Instrukcja picia Sarmackiego
Bądźmy szczerzy – piwo Sarmackie dostępne w Biedronce nie kusi. Plastikową butelkę o pojemności 1l trudno nazwać haczykiem na klientów. Tym bardziej, że moc 6,5% niektórych odstrasza. Dla tych, którzy – czy to z desperacji, czy z ciekawości – skusili się na ten trunek może to być ciekawa niespodzianka. Pod warunkiem, że 1) nie będą się zbyt wiele spodziewać i 2) będą się kierować poniższymi wskazówkami. Po pierwsze – NIGDY nie pijemy tego piwa jako pierwsze piwo wieczoru. Najpierw poluzujmy trochę nasze kubki smakowe za pomocą 1 lub 2 normalnych piw. Po drugie – najlepiej jest pić to piwo nie solo, lecz z dodatkiem: sokiem lub miodem, zależnie od upodobań. Po trzecie – pijemy z kufla. Sączenie piwa z dużej plastikowej butelki dalekie jest od przyjemności.
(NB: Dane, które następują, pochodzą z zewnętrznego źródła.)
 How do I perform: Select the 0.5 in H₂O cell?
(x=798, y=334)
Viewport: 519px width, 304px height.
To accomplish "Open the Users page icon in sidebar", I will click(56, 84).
No. Wystarczy przestrzegać tych kilku zasad i już piwo dostarczy nam ciekawych wrażeń. Na serio. Jak na mocne piwo klasy B, Sarmackie naprawdę daje radę. Smak ma – hmm… nazwijmy go „ciekawy”. O ile na trzeźwo i bez dodatków smakowych może nie sprostać wysublimowanym oczekiwaniom wielu piwoszy, o tyle konsumowane już po „2 małych” nie odbiega od normalnych piw – zwłaszcza jeśli wzbogacimy je sokiem lub miodem (ps. podgrzane z miodem doskonale sprawdza się jako niedrogie, a przyjemne lekarstwo na przeziębienie). Cena 3,49 zł za 1l oferuje bardzo dobry stosunek ceny do jakości. Zwłaszcza biorąc pod uwagę jego podwyższony potencjał mocy. Wszak bądźmy szczerzy – tego rodzaju trunki pijemy dla zaoszczędzonych pieniędzy oraz procentów i oferowanych przez nie wrażeń. O ile zatem, w ogólnej ocenie kwalifikuję je do wersji ekono (tzw. studenciak), o tyle w kategorii mocne Sarmackiemu należy się mocna 9. Jedno z ciekawszych mocnych piw, jakie miałem okazję próbować. Czas kończyć tą przydługą recenzję, bo jeszcze raz skalam ją kolejnym użyciem wyrazu „mocny” i będzie totalnie do niczego.